= Finis (short story) =

1906 short story written by Frank Lillie Pollock

"Finis" is a short story written by American-Canadian science fiction author Frank Lillie Pollock (sometimes misspelled as Frank Lillie Pollack), and published in The Argosy magazine, June 1906. It has been reprinted in magazines, translated, and anthologized numerous times, occasionally under the title "The Last Dawn". The story text is now out of copyright.

"Finis" is the story of a new star that is discovered which turns out to be a new, hotter sun. It is a short, but hard hitting story which shows a man and woman who stay up the night to watch the expected new star arise. Though published in 1906, it is set in the future of the mid 20th century.

== Synopsis ==

The story starts with two men and two women at an observatory in New York City. They are awaiting the appearance of a new star that has been predicted by top scientists that will rival the moon in intensity. The entire world is excited about this new heavenly body and people stay up the night waiting. It is February and very cold but around midnight the temperature starts to climb and the snow melts. Then a very bright moon rises, which is brighter than normal because it is reflecting the new star's light. Then the sky turns ablaze with color as the new sun is seen and the blast of heat is almost immediate. One of the women screams as a nearby flag catches fire. The city starts to go up in smoke and those directly in the heat quickly die. One of the men in the observatory flees with his wife and it is assumed that they die outside. The remaining man and woman quickly try to get to the cellar as the building they are in starts to collapse. The extreme heat has evaporated the sea water which now comes back as a torrential rain. The city starts to flood and a thick cloud of steam fills the air. The couple makes it down to the cellar and the heat is almost unbearable as they just lie on the floor going in and out of consciousness. Finally the rain stops and the heat starts to go up again but then the new sun goes down and darkness brings some coolness to them. They talk about their future and realize that when the new sun comes up the next morning, the heat will kill them and everyone left. They realize that they will be dead soon and have a last kiss. The sun then comes up and the world is burnt to a crisp.
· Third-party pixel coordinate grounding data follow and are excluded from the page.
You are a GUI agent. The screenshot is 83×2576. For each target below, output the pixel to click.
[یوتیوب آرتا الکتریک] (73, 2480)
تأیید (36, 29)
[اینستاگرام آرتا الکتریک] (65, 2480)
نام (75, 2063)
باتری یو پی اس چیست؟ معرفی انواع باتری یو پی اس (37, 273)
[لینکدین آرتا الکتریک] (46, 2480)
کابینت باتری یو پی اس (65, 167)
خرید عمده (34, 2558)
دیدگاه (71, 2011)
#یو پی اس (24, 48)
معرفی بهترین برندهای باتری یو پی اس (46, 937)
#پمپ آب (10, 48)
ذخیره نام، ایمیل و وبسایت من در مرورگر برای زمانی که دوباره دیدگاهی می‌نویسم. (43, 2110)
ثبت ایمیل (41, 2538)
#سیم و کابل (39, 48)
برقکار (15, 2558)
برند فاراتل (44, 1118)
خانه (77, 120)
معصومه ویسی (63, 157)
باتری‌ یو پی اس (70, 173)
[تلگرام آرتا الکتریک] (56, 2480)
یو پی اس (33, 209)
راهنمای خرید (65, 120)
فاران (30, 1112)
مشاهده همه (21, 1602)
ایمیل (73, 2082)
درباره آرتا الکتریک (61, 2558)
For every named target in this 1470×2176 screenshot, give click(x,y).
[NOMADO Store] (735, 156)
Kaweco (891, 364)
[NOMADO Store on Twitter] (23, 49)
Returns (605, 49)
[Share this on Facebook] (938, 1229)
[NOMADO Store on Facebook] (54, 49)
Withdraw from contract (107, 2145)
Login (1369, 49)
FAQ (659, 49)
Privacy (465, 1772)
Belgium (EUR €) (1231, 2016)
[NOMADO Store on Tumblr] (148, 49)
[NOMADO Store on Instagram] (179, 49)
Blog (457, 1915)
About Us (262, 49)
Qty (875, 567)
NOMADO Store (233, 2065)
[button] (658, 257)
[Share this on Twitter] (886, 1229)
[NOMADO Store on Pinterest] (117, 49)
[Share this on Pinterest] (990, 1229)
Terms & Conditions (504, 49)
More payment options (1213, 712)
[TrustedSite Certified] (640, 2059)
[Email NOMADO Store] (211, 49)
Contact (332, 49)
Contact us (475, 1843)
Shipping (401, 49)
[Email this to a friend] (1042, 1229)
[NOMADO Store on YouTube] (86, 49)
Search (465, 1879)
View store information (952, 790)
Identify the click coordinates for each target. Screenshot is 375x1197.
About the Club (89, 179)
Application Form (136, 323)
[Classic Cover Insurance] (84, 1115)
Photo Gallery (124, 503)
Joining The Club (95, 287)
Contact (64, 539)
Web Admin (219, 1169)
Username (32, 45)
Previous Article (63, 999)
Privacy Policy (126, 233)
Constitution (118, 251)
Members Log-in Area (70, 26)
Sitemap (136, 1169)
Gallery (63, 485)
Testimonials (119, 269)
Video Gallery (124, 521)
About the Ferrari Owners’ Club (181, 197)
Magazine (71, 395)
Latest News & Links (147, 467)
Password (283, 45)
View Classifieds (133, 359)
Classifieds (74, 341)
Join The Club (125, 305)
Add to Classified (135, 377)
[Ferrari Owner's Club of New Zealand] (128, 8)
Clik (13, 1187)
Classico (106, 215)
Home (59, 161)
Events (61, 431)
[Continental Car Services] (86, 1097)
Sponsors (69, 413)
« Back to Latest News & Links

== Magazine Publication ==

- The Argosy magazine, June 1906.
- Famous Fantastic Mysteries magazine, May–June 1940, vol. 2, no. 2.
- Fantastic Novels Magazine, Mar 1948, vol. 2, no. 2.
- Magazine of Horror and Strange Stories, August 1963, vol. 1, no. 1, as "The Last Dawn"
- S-Fマガジン (S-F Magazine) Oct. 1974/10X No.191 (translated to Japanese by Hisashi Asakura )

== Anthologies ==

- Horror Omnibus, ed. Kurt Singer, titled "The Last Dawn", W. H. Allen, 1965, Panther, 1966.
- Science Fiction by Gaslight, ed. Sam Moskowitz, World, 1968
- Horror 1, ed. Kurt Singer, translated to German from the title "The Last Dawn", 1971
- Beyond Time and Space, ed. Robert R. Potter, Globe Book Company, 1978
- The Arbor House Treasury of Science Fiction Masterpieces, ed. Robert Silverberg & Martin H. Greenberg, Arbor House, 1983
- Great Tales of Science Fiction, ed. Robert Silverberg & Martin H. Greenberg, A&W/Galahad, 1985
- The Oxford Book of Science Fiction Stories, ed. Tom Shippey, Oxford University Press, 1992
- Bangs and Whimpers: Stories About the End of the World, ed. James Frenkel, 1999.
- The Mammoth Book of Science Fiction, ed. Mike Ashley, Robinson 1-84119-375-5, Mar 2002.

== Adaptations ==
- The 2001 Radio Tales drama "Apocalypse" was an adaptation of the story for National Public Radio.